Training-free camera control for pretrained flow-matching video generators is a partial-observation inverse problem: a depth-warped guidance video supplies noisy evidence on a subset of latent sites, which the sampler must reconcile with the pretrained prior. Existing methods struggle to balance the trade-off between trajectory adherence and visual quality and the heuristic guidance-strength tuning lacks robustness. We propose \textbf{$h$-control}, which resolves this dilemma through a structural change to the sampler: each outer hard-replacement guidance step is augmented with an inner-loop \emph{block-conditional pseudo-Gibbs refinement} on the unobserved complement at the same noise level, with provable convergence to the partial-observation conditional data law. To accelerate convergence on high-dimensional video latents, we exploit their conditional locality, partitioning the unobserved complement into 3D patches, each tracked by a custom mixing indicator that adaptively freezes converged patches. On RealEstate10K and DAVIS, \textbf{$h$-control} attains the best FVD against all seven training-free and training-based competitors, outperforming every training-free baseline on every reported metric.

Editorial analysis

A structured set of objections, weighed in public.

Desk editor's note, referee report, simulated authors' rebuttal, and a circularity audit. Tearing a paper down is the easy half of reading it; the pith above is the substance, this is the friction.

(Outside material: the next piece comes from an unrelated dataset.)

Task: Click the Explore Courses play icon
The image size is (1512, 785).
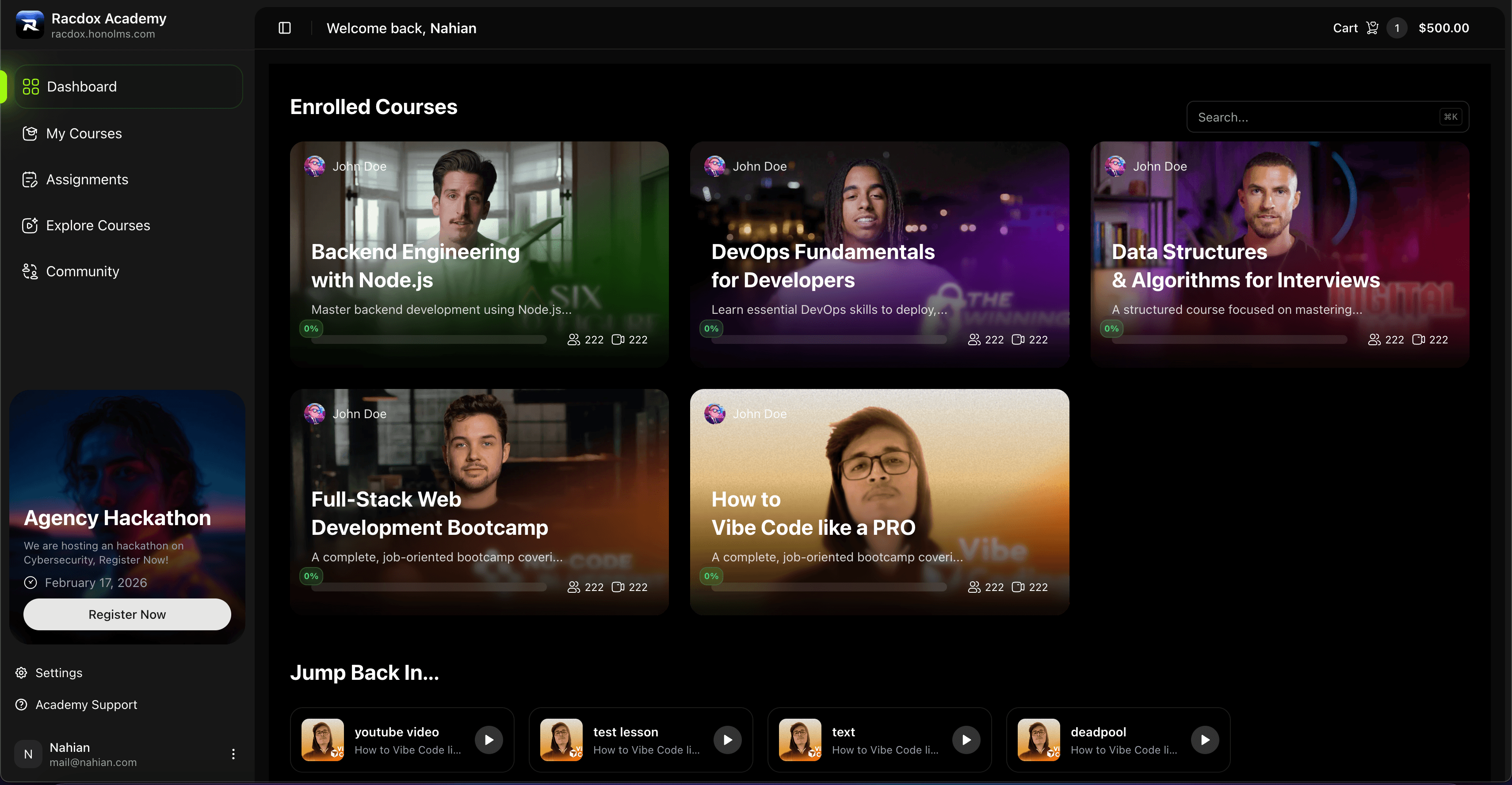Action: pyautogui.click(x=30, y=225)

Desk Editor's Note private letter to a colleague

h-control adds an inner block-conditional Gibbs loop on 3D patches to hard-replacement guidance for training-free camera control and reports top FVD scores, but the patch independence assumption looks shaky for camera-induced long-range effects.

read the letter

The main thing to know is that this paper changes the sampler itself rather than just tuning guidance. It wraps each outer hard-replacement step with an inner pseudo-Gibbs refinement on the unobserved latent sites at fixed noise level, then splits those sites into 3D patches that get tracked by mixing indicators and frozen when they converge. That combination plus the adaptive freezing is the concrete novelty over prior training-free baselines for flow-matching video models conditioned on depth-warped trajectories.

Referee Report

2 major / 1 minor

Summary. The paper introduces h-control, a training-free camera control method for pretrained flow-matching video generators. It frames the task as a partial-observation inverse problem and augments hard-replacement guidance with an inner-loop block-conditional pseudo-Gibbs refinement on the unobserved latent complement. Conditional locality is exploited by partitioning into 3D patches tracked by adaptive mixing indicators that freeze converged patches. The method claims provable convergence to the partial-observation conditional data law and reports the best FVD on RealEstate10K and DAVIS against seven training-free and training-based competitors, outperforming all training-free baselines on every metric.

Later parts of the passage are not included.